Despite a strong U.S. economy, many believe investors were spooked by the prospect of a series of interest rate hikes, said Allan Small, senior investment adviser with HollisWealth.
"I think this is one huge overreaction," he said of the recent sell off.
"It's going to take a bunch of trading days for us to make back what the losses have added up to over the past few days."
The S&P/TSX composite index closed up 97.16 points to 15,414.29 after shedding 754.92 points between Oct. 4 and Thursday. The market hit a high of 15,470.88 on the day with 289.3 million shares traded.
The health care sector led, rising 4.24 per cent with a big push from cannabis producer Canopy Growth Corp. Ten of the market's 13 sectors increased, while gold, materials and base metals were down slightly.
The latest sell off was smaller than the one earlier this year and Small said it could have been affected by seasonality, with markets typically falling in October, and computer algorithms that triggered selling in afternoon sessions.
"I think that this again will subside and I think the market will bounce higher. Hopefully earnings season will be the catalyst for that," he said.
Still, Small expects companies will begin to note that tariffs are starting to eat into corporate profits.
In New York, the Dow Jones industrial average gained 287.16 points to 25,339.99 after shedding 1,377.74 points in the last two days. The S&P 500 index was up 38.76 points at 2,767.13, while the Nasdaq composite rose 167.83 points to 7,496.89.

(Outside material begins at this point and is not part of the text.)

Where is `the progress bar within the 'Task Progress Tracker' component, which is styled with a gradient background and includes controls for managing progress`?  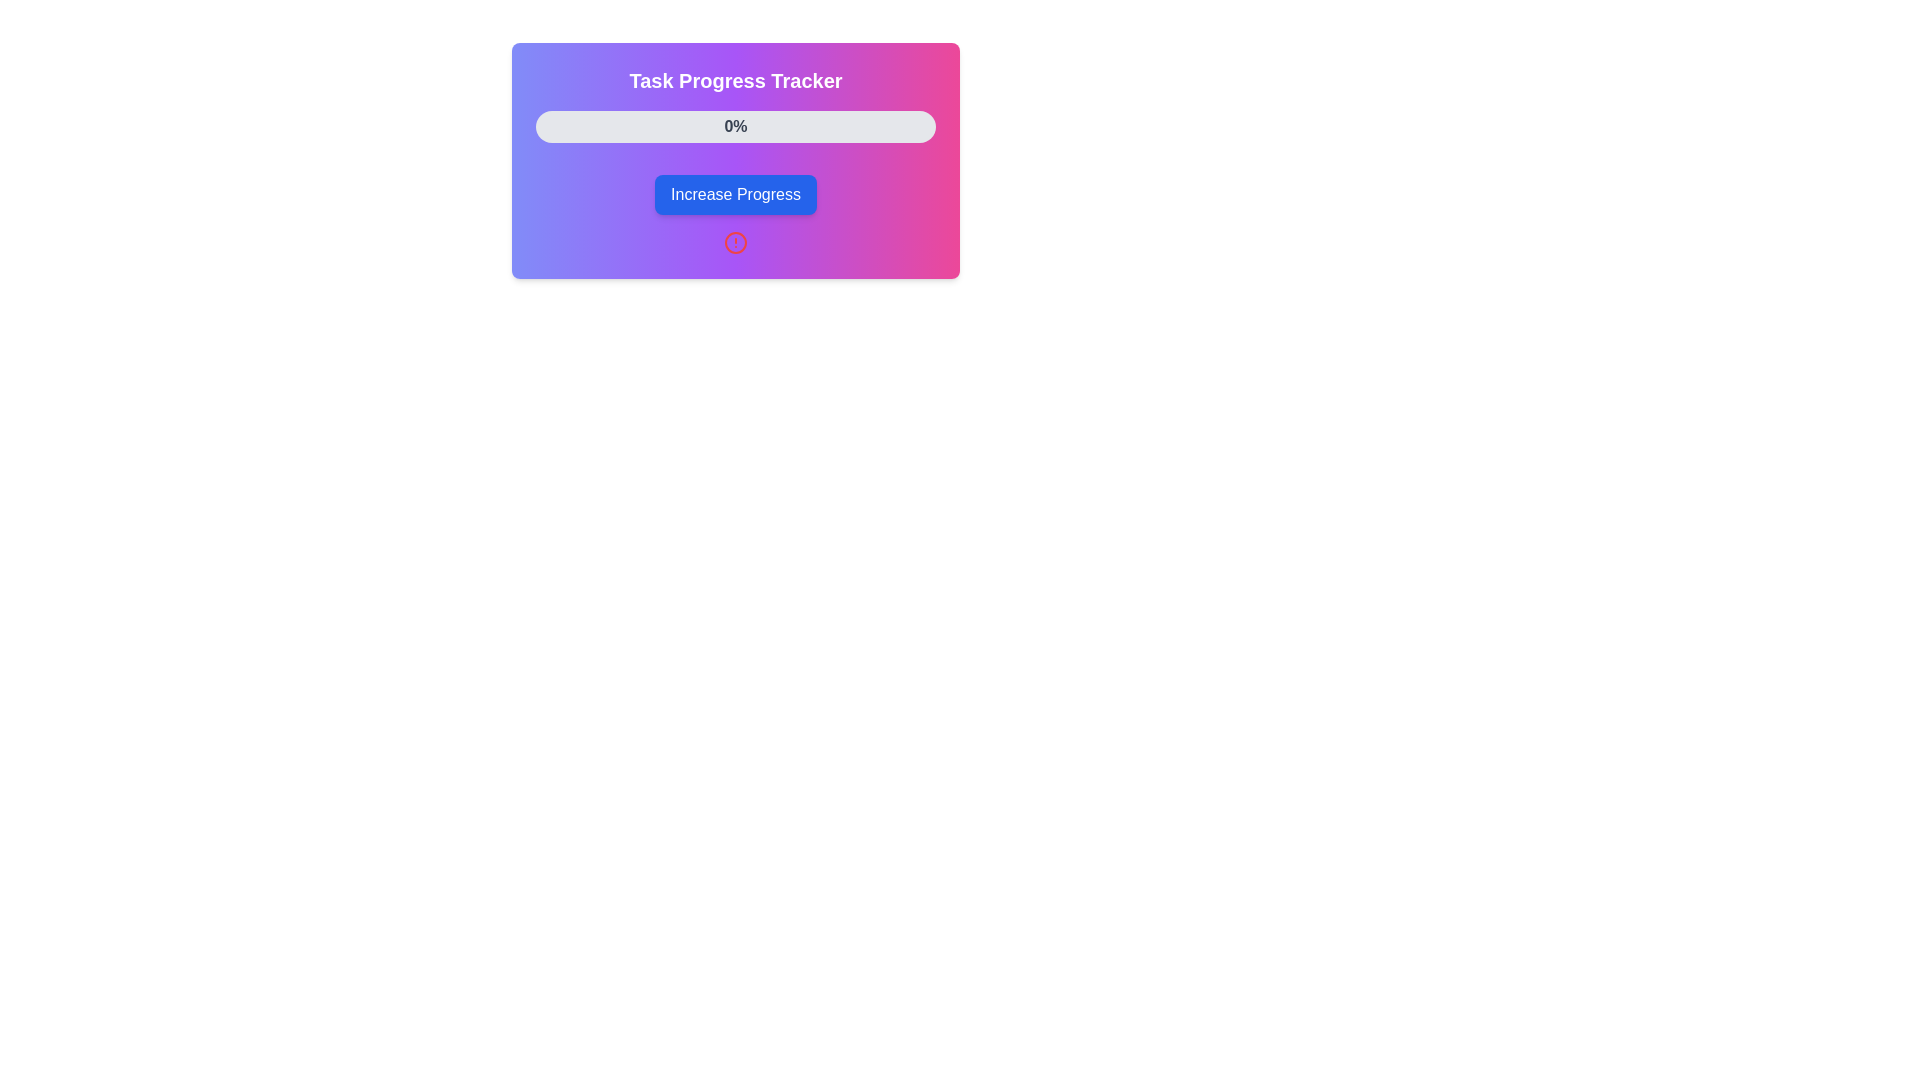 the progress bar within the 'Task Progress Tracker' component, which is styled with a gradient background and includes controls for managing progress is located at coordinates (734, 160).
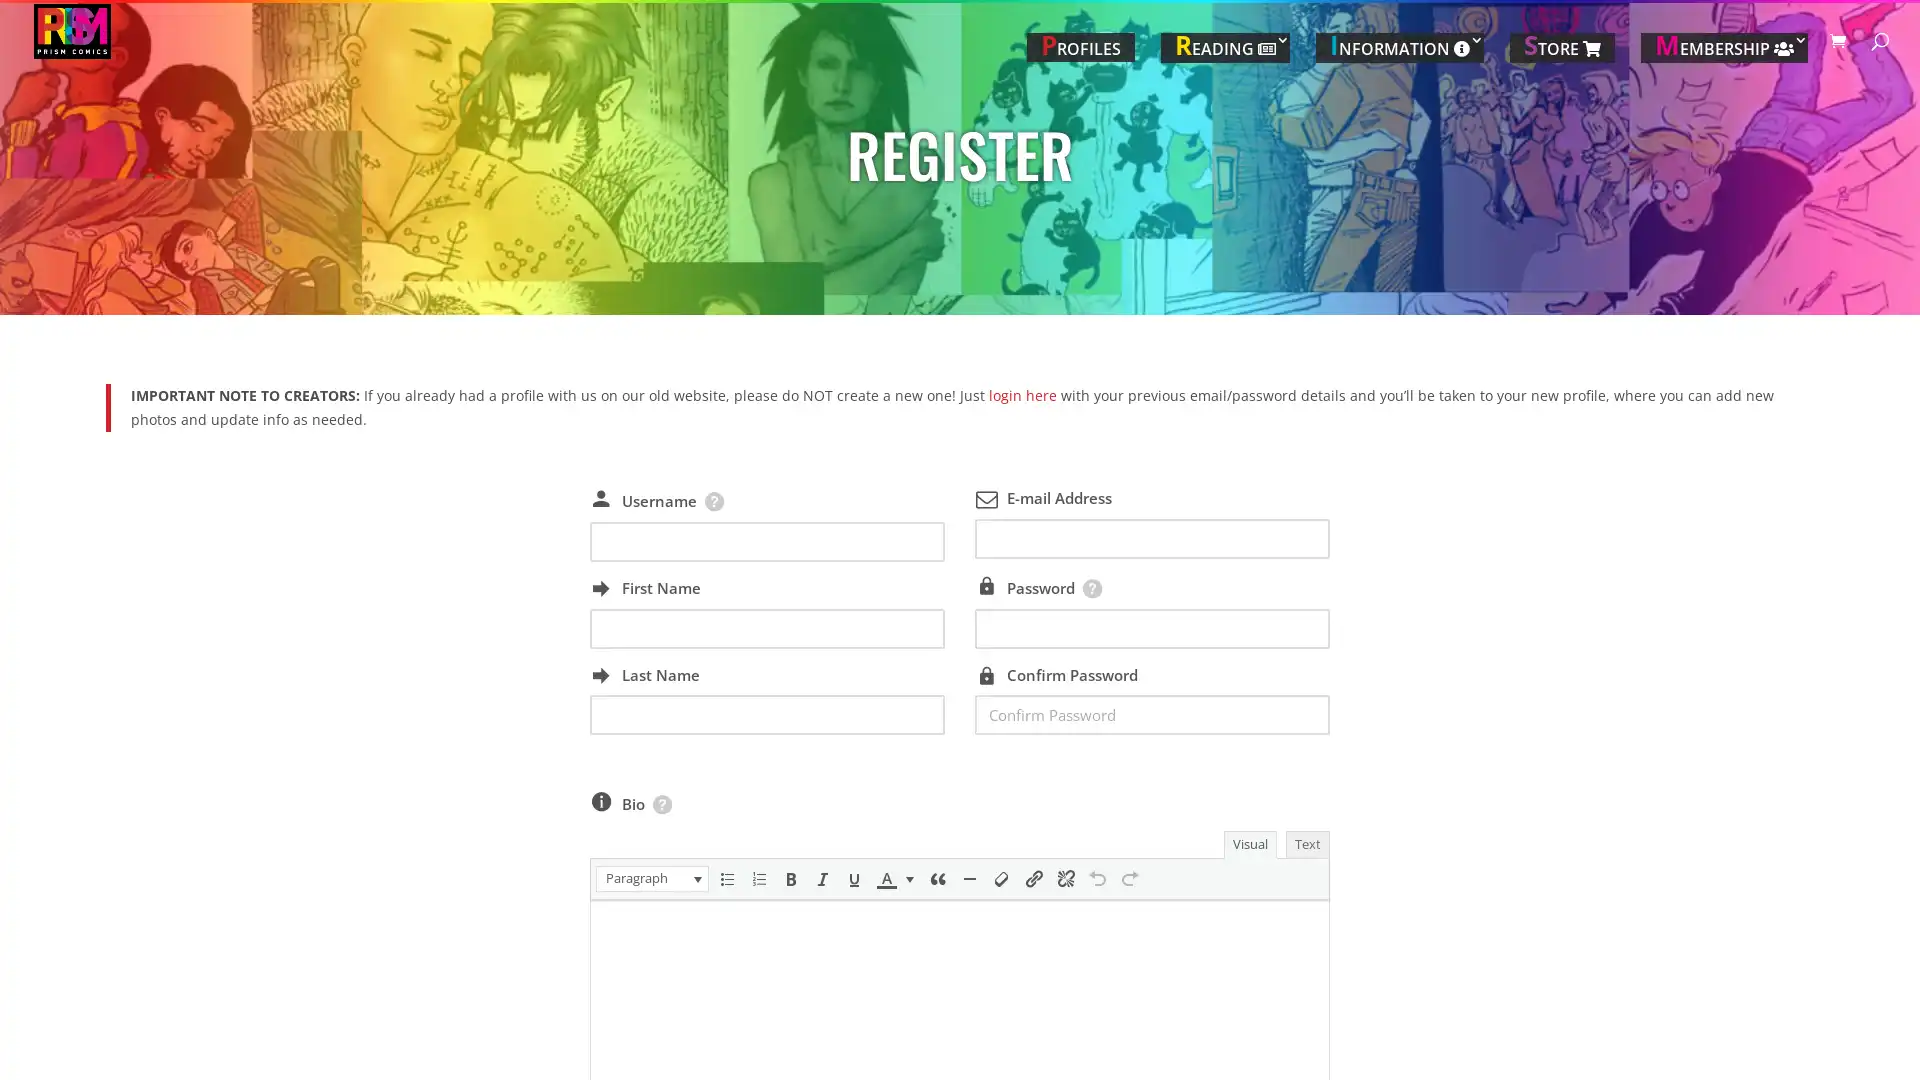 The width and height of the screenshot is (1920, 1080). Describe the element at coordinates (935, 878) in the screenshot. I see `Blockquote (Q)` at that location.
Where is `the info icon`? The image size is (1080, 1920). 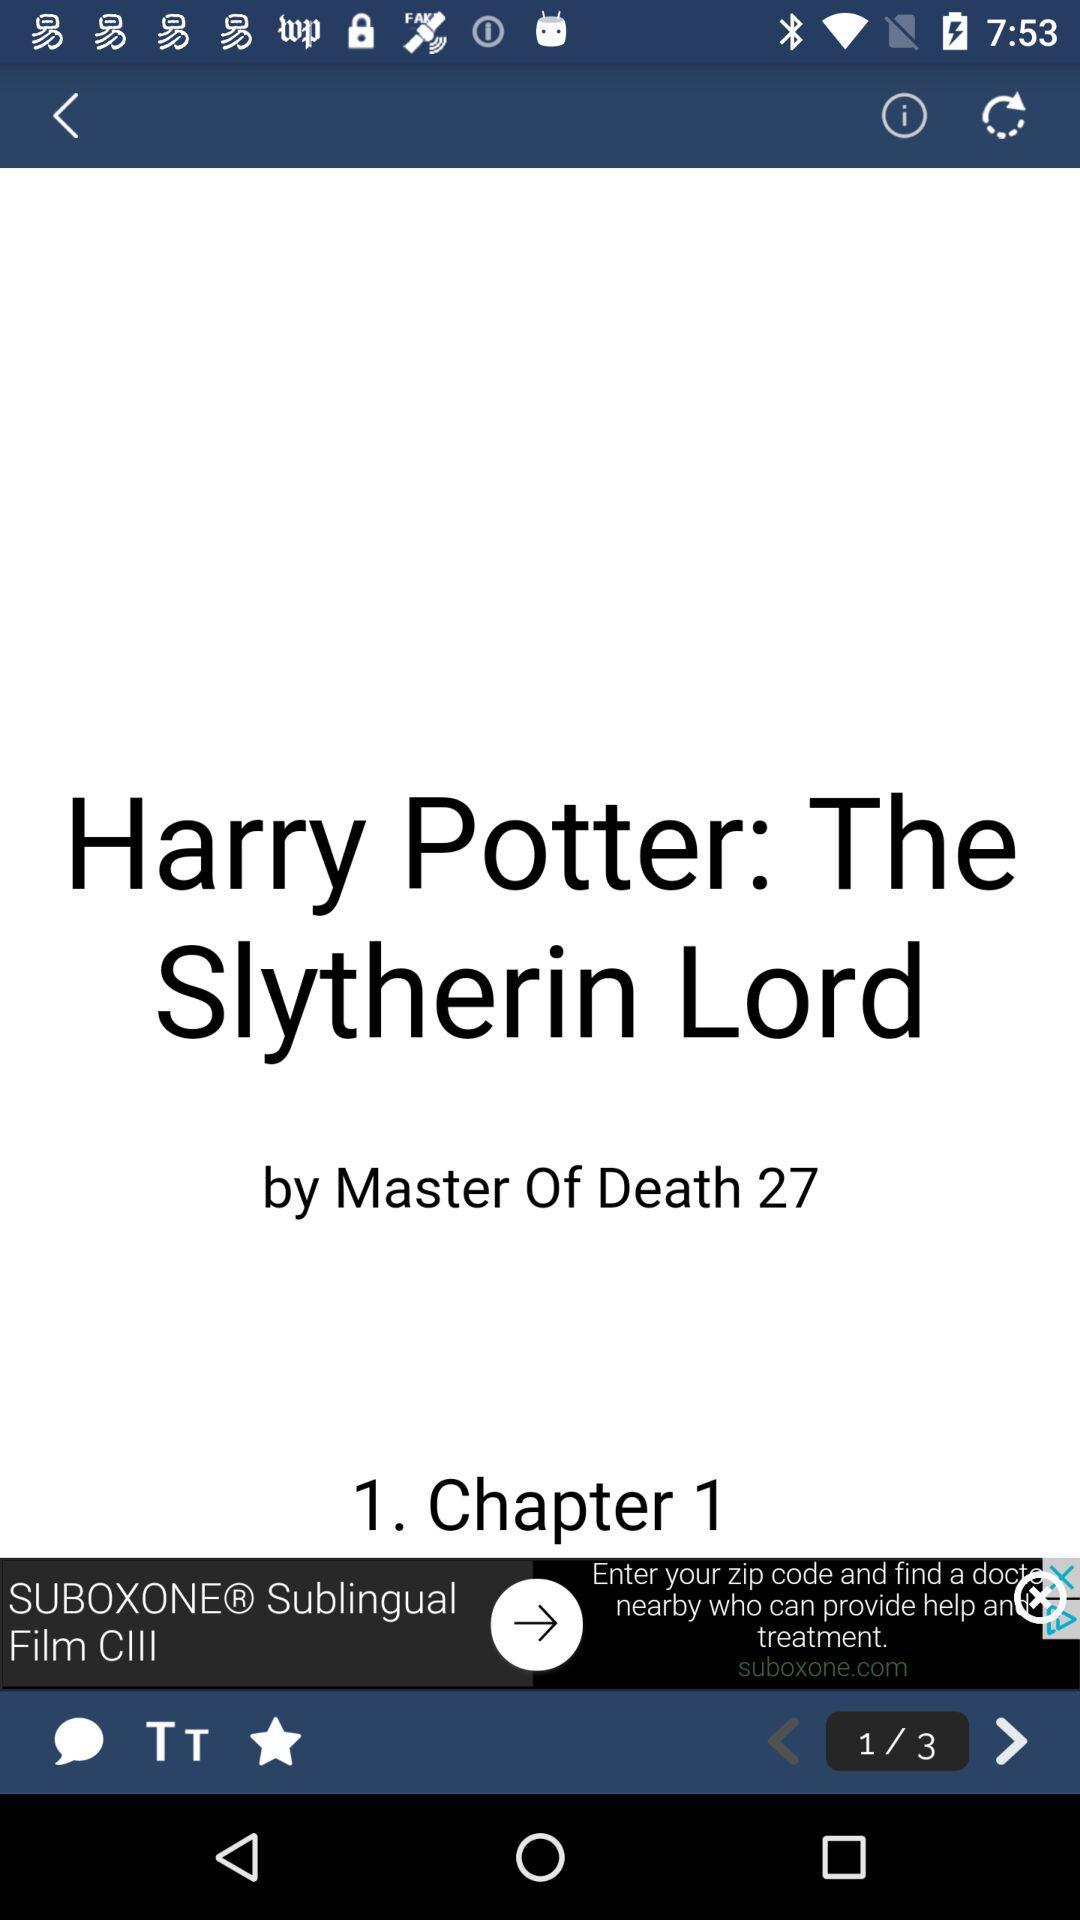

Small said people have gotten too accustomed to seeing their portfolios consistently rise and were lulled into a false sense of security.
"I think investors in my opinion were starting to get a little bit greedy. They weren't happy with the six, seven, eight, nine per cent rate of return. They were chasing the hot investment, the hot technology stock, or cannabis stock."
The Canadian dollar traded at an average of 76.74 cents US compared with an average of 76.70 cents US on Thursday.
The November crude contract was up 37 cents at US$71.34 per barrel and the November natural gas contract was down 6.1 cents at US$3.16 per mmBTU.
The December gold contract was down US$5.60 at US$1,222 an ounce and the December copper contract was up 0.25 of a cent at US$2.80 a pound.